Friday, October 18, 2013

The Walking Dead, Cell Phones, and Resiliency


The Walking Dead has started the season off with the theme of resiliency. IGN stated it nicely, ““Can we come back from the things we’ve done?” Can we recover from the mistakes we’ve made or are we doomed to ever be haunted by them, endlessly paying the piper? Well, we certainly cannot come back from our missteps until we stop repeating them.
In this zombie apocalyptic setting, the survivors are now considering whether they have lost their humanityAs a writer, a homesteader, a teacher and a mother, I wonder about these same concepts. Is there a point after which a person is changed forever? What happens to people when they face challenges, stresses, trauma? As a writer, I love imagining hero/heroine stories and writing about how a character can and will overcome. As a homesteader, there are always things that go wrong, but if you are going to grow your own food and preserve it, then you have to be committed and that requires a certain level of just gutting it out, trying again, working through and never giving up. As a teacher, student failure was the biggest crisis I faced. Too often, their culture worked against them so even when they had an innate sense of self-determination and an incredible strength of spirit, their life circumstances kept hitting them until it was no surprise when some began to drop out of school, if not physically then emotionally. As a mother I worried how to teach my children that regardless of what life handed them to never give up, to never surrender, and now as a grandmother, I face the same concerns, but in a world full of far more challenges than I could have ever imagined.
Given the reality of the environment, the economy, our leadership, and our culture, it is no big surprise that talking about and teaching resiliency is so fashionable. An internet search on resiliency pulls up everything from students to children to adults to business to websites to communities and more, including dogs and cats. From my perspective, the focus on resiliency is good news for everyone, unless you are watching the cat insisting on staying in the dryer, which actually isn’t an example of being resilient, but of being a cat. In every other instance, the more we teach resiliency, the more we learn to be resilient, the more we build our businesses and develop our communities so they are resilient, the better off we all will be.

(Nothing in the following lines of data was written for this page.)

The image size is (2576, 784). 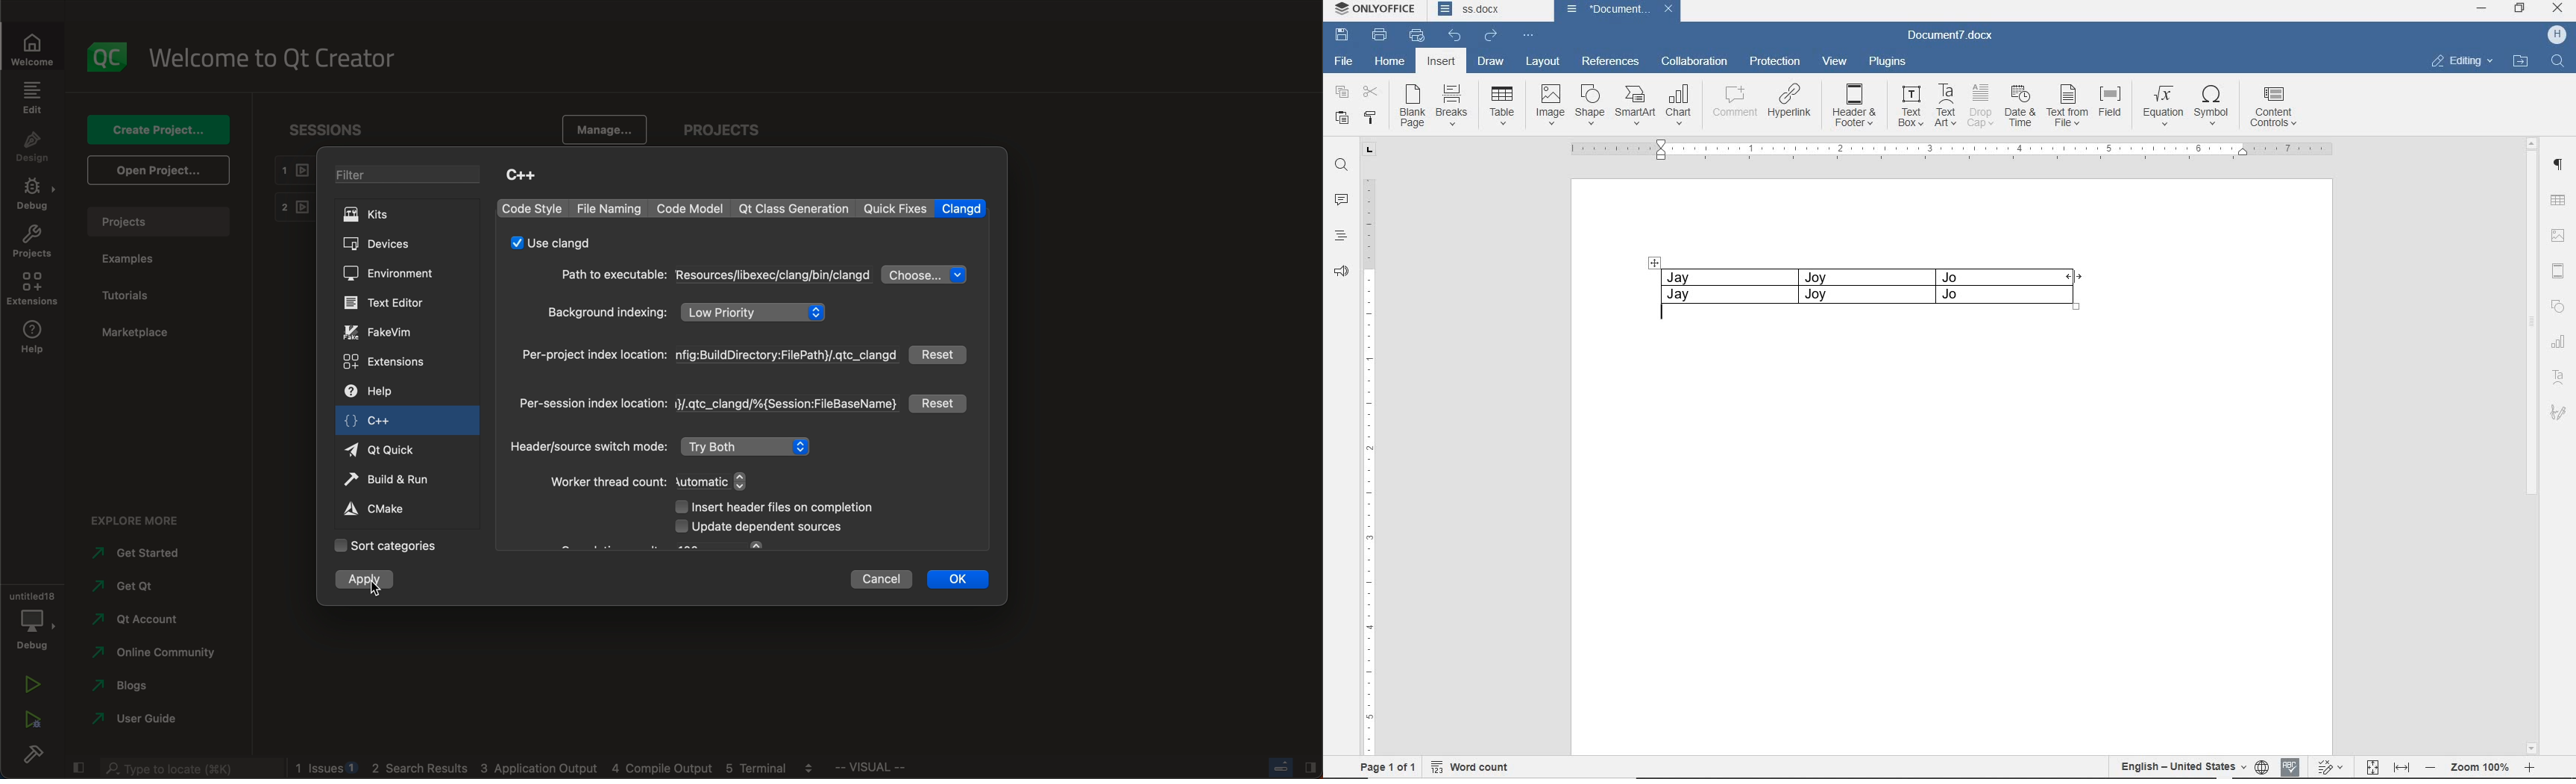 What do you see at coordinates (555, 769) in the screenshot?
I see `logs` at bounding box center [555, 769].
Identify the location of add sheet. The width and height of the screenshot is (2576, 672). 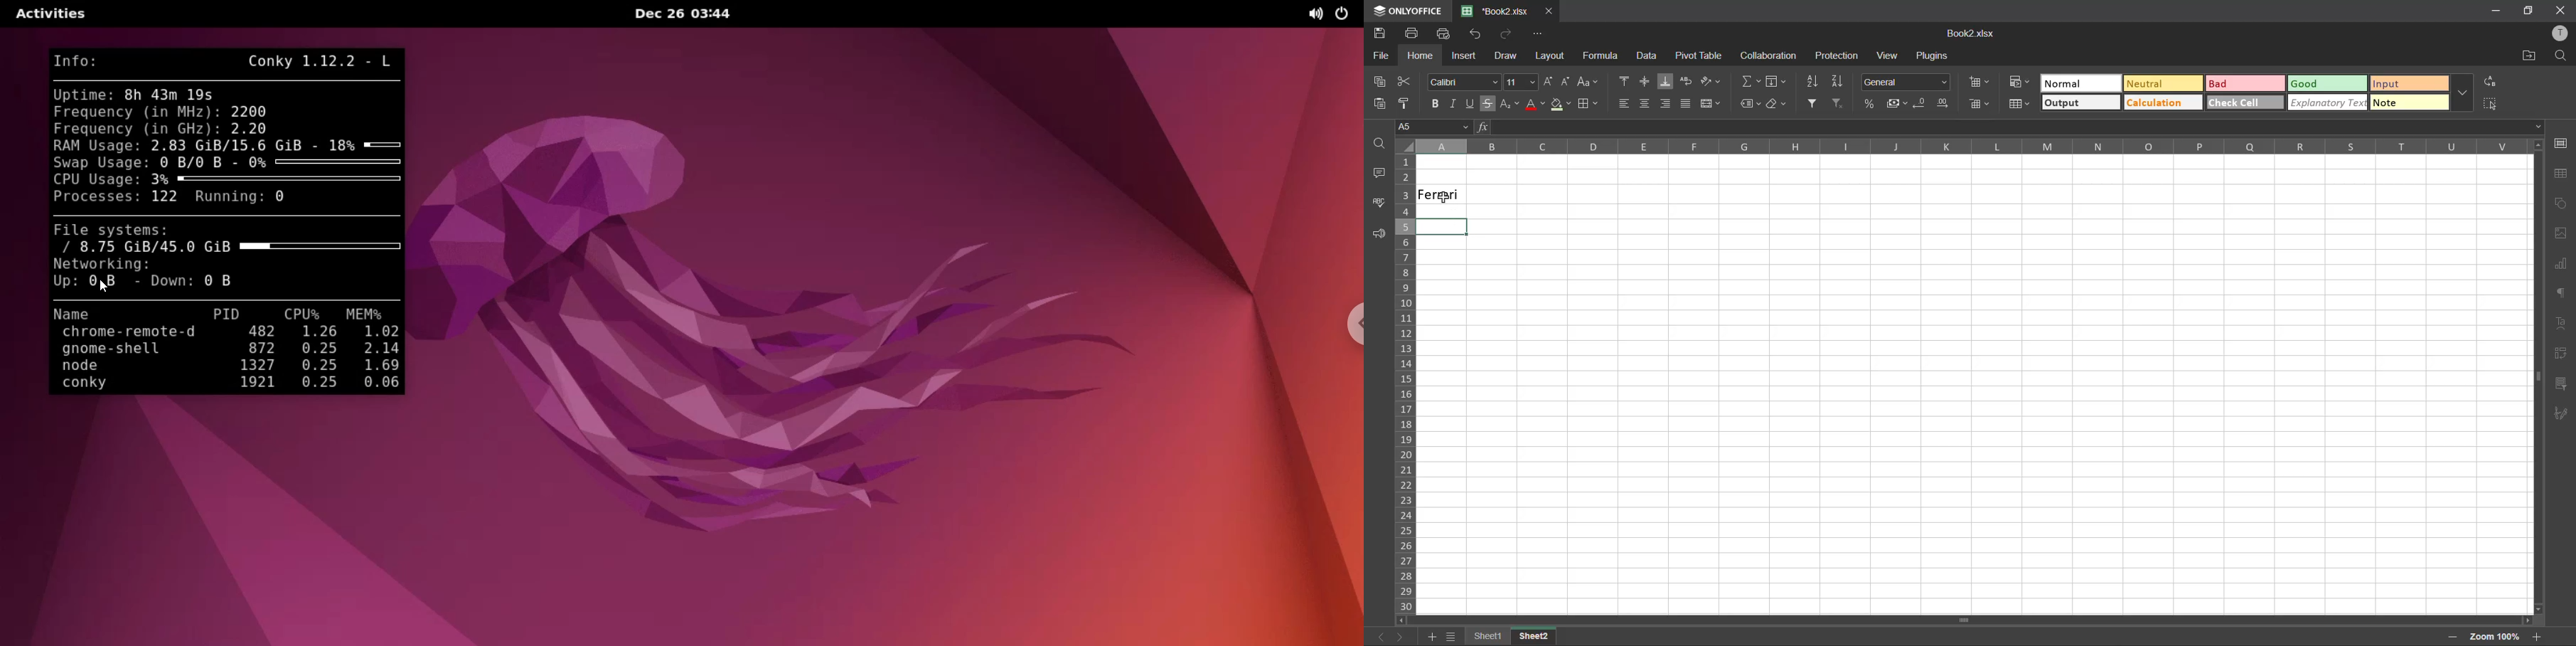
(1428, 637).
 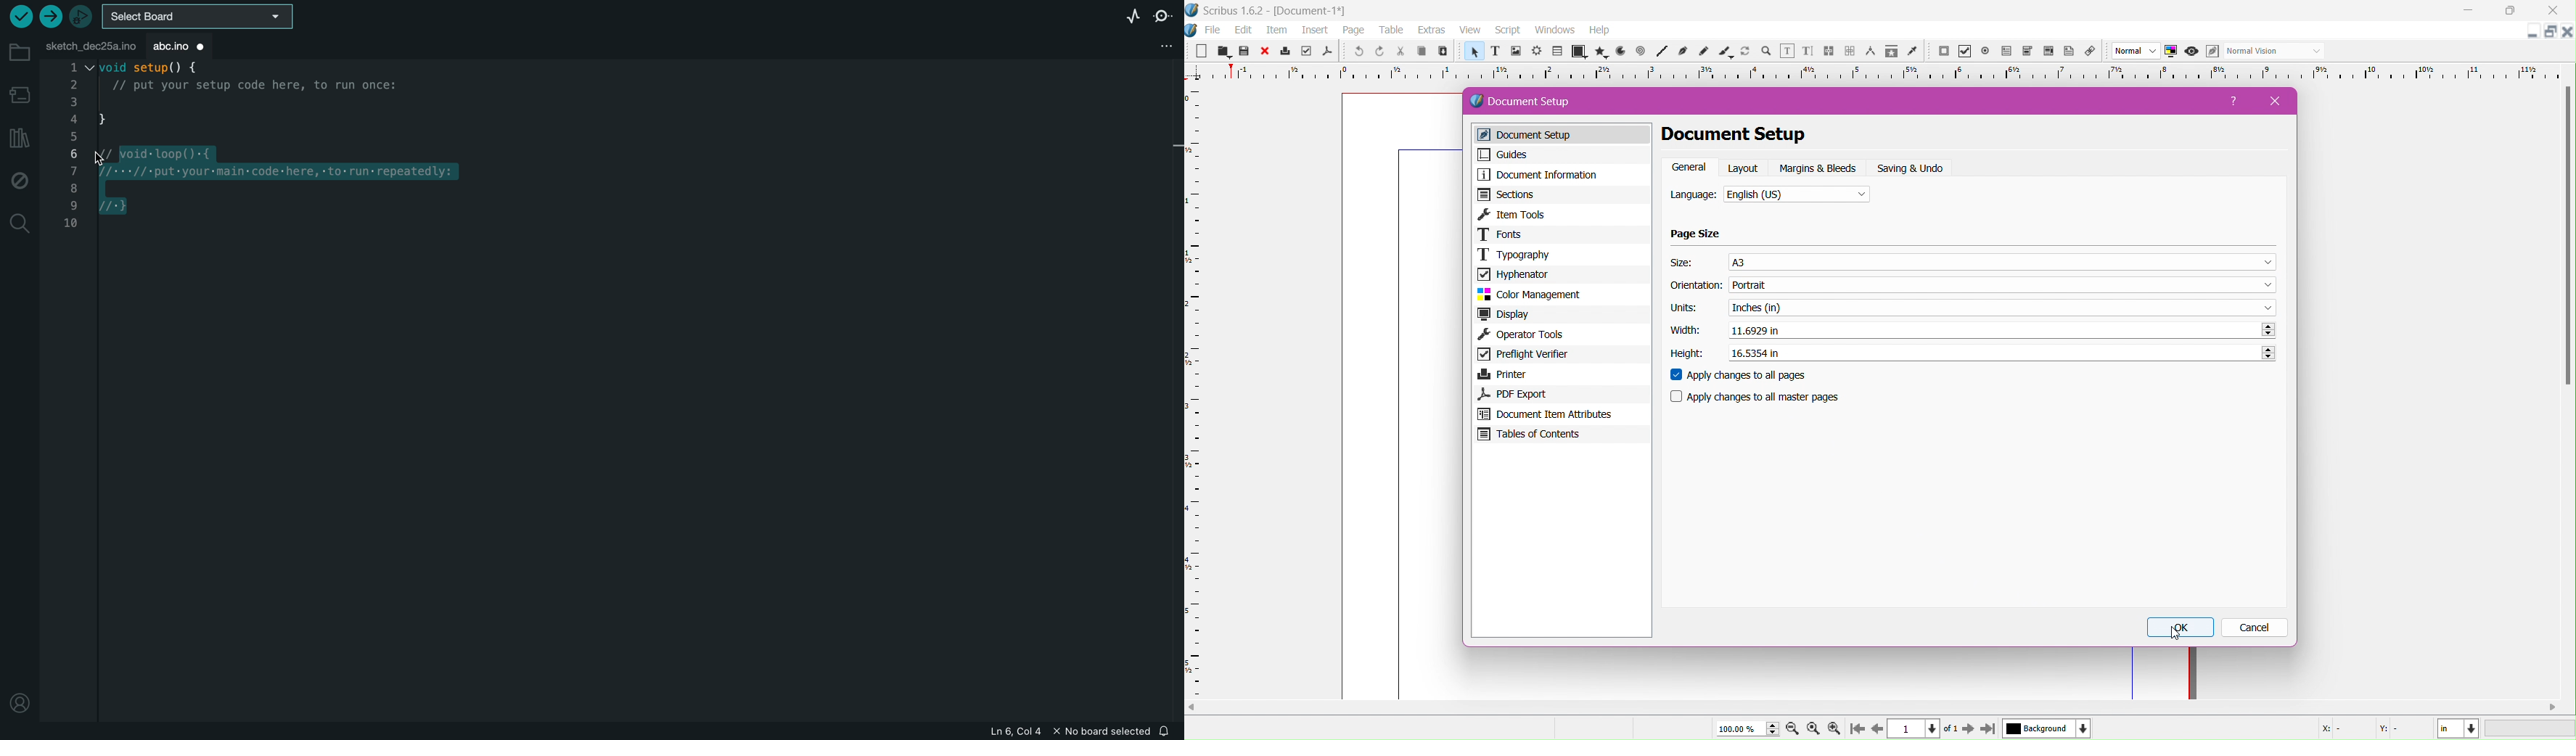 What do you see at coordinates (2515, 11) in the screenshot?
I see `maximize` at bounding box center [2515, 11].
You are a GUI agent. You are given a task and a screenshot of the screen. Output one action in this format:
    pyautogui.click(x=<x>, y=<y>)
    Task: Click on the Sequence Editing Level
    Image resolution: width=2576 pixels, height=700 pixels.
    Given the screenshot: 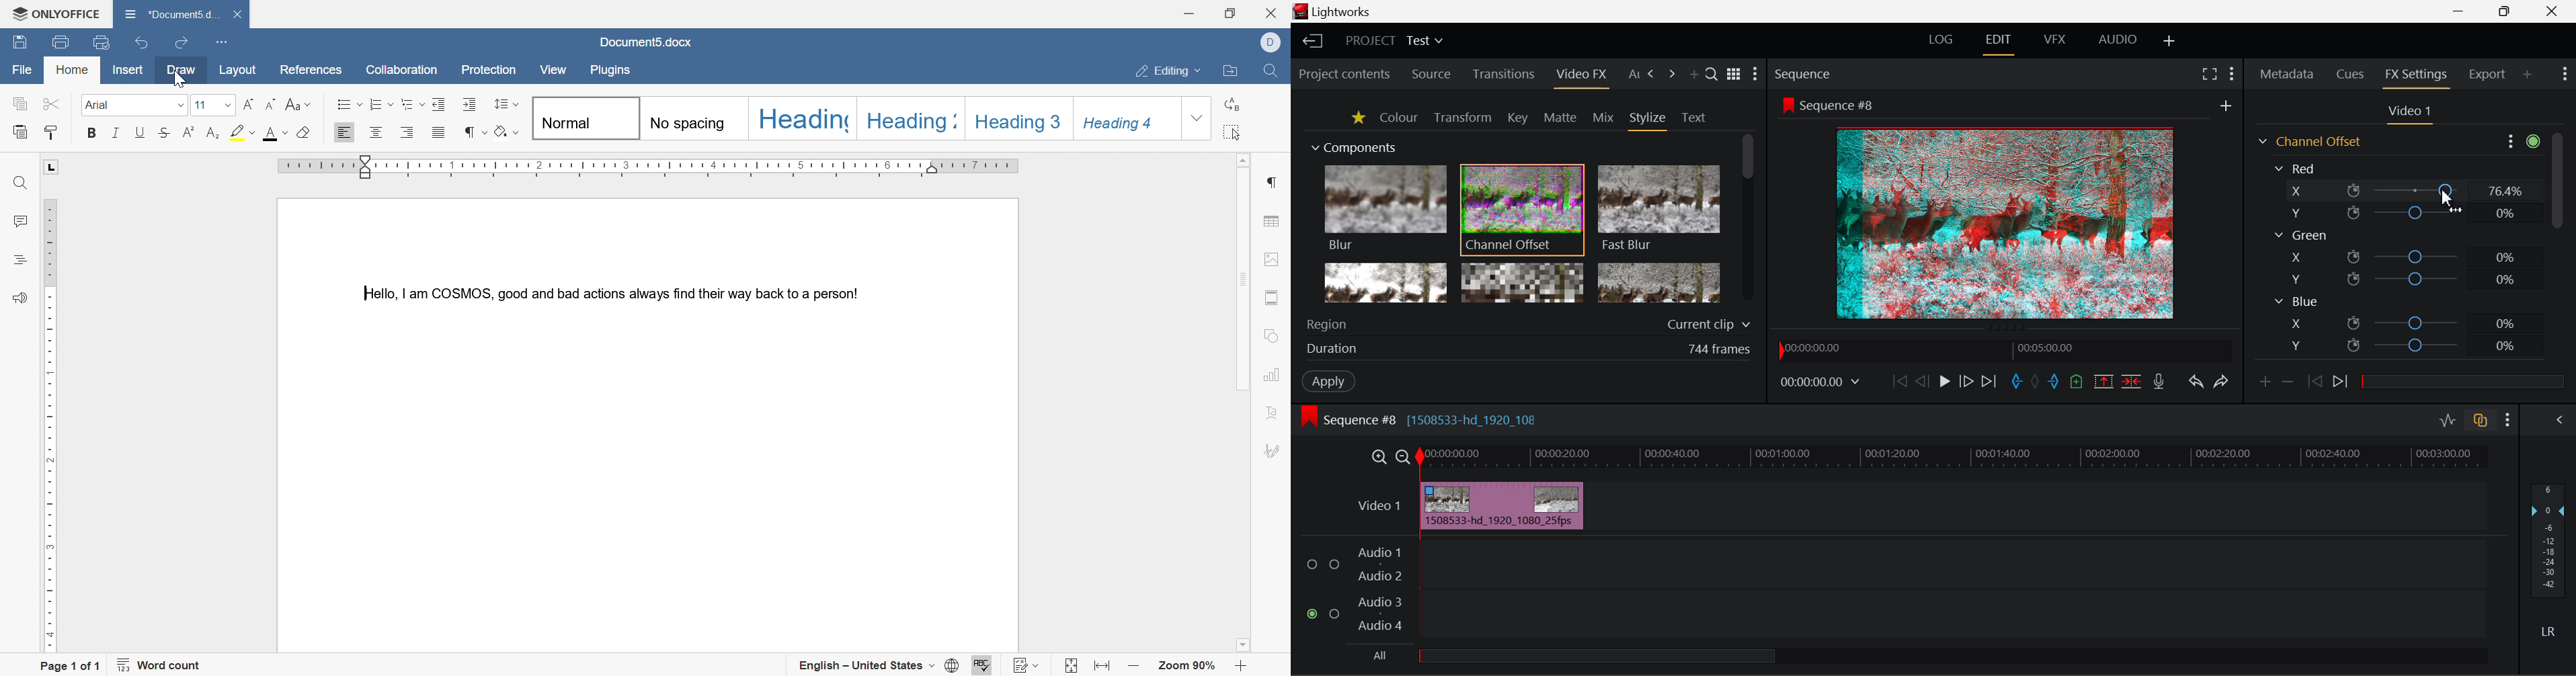 What is the action you would take?
    pyautogui.click(x=1346, y=420)
    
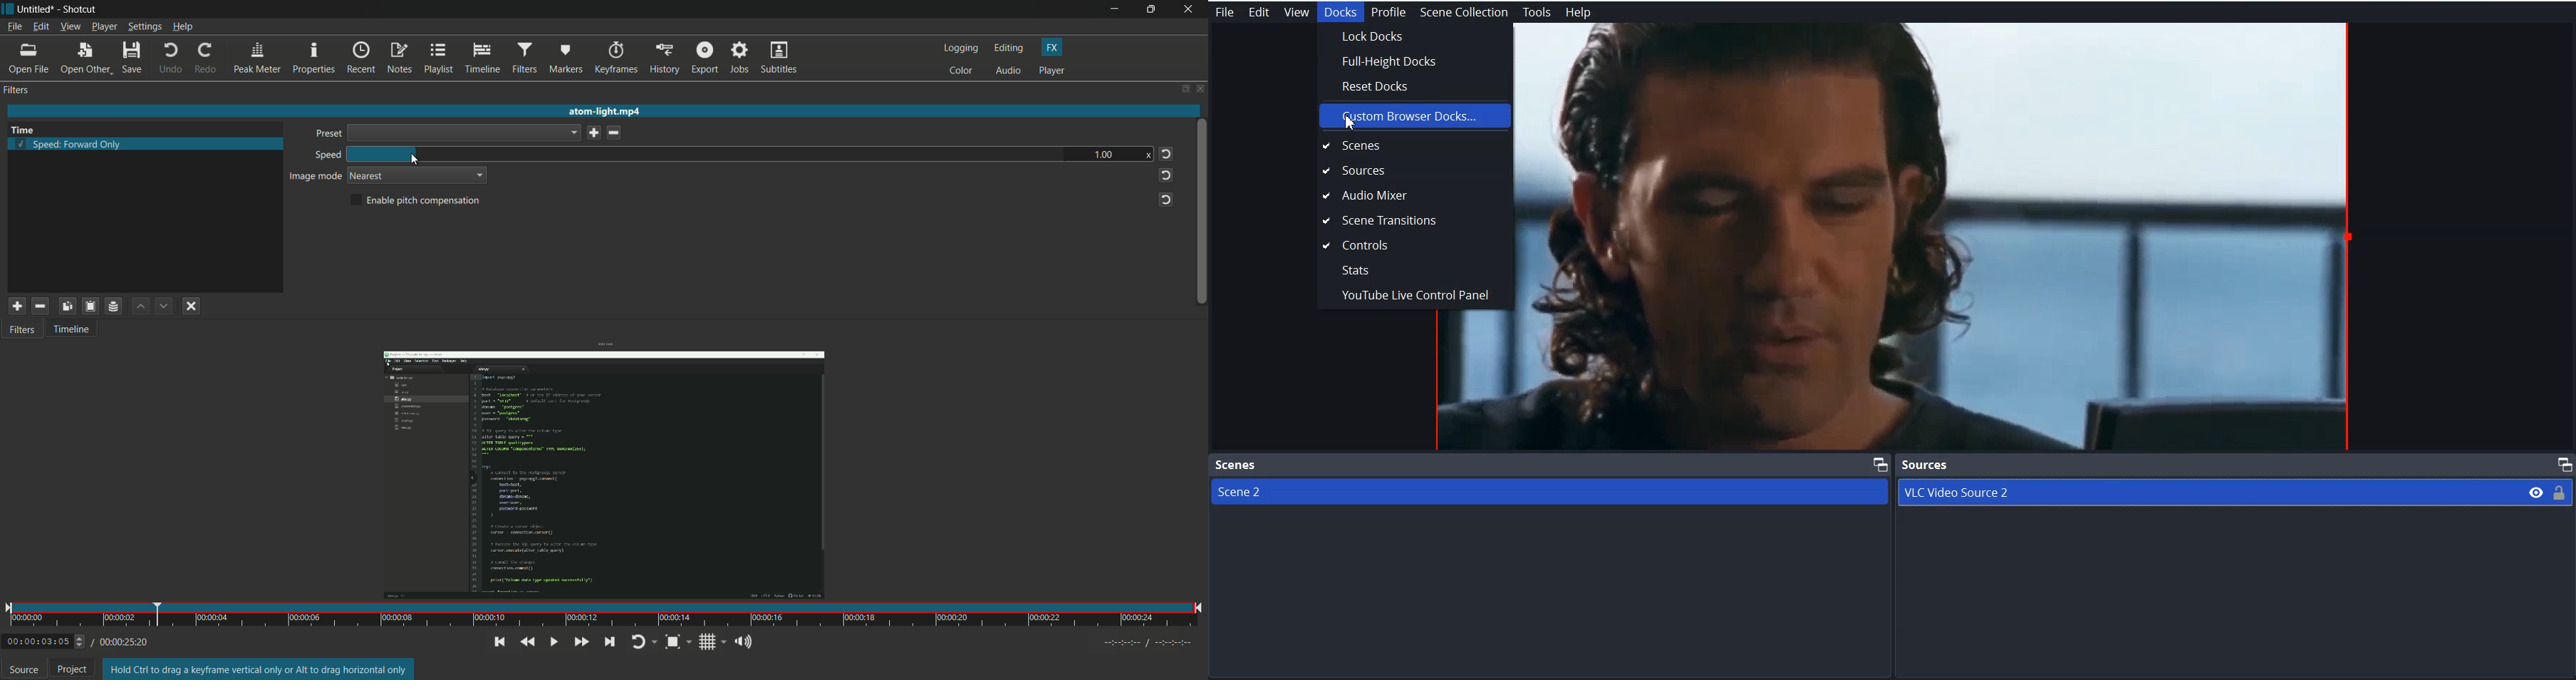 This screenshot has height=700, width=2576. Describe the element at coordinates (78, 331) in the screenshot. I see `Timeline` at that location.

So what is resilience? In a nutshell, it’s a person’a ability to handle stress and adversity, it is coping in such a way that the person comes back to a normal way of functioning, and it is growing so the person may actually function better after that adversity. It is a process and not a personality trait. Resilience can be fostered by families, schools, communities, and social policies, all of which are considered “protective factors” that help a person handle exposure to risk.  
If you’re having trouble conceptualizing what resiliency looks like, watch Louis C.K. explain why he doesn’t give his children a cell phone. It’s a lesson in resiliency,  which came to me via In the moment. It’s all about going against the culture, thinking for yourself, facing reality, learning empathy, being yourself, and feeling all your feelings, which is pretty much all a zombie is not. So I guess if we didn’t have cell phones, we could cancel the apocalypse. The bigger issue is whether we would be able to come back from being that connected all the time. Living in the present would be pretty radical, but it would be resilient.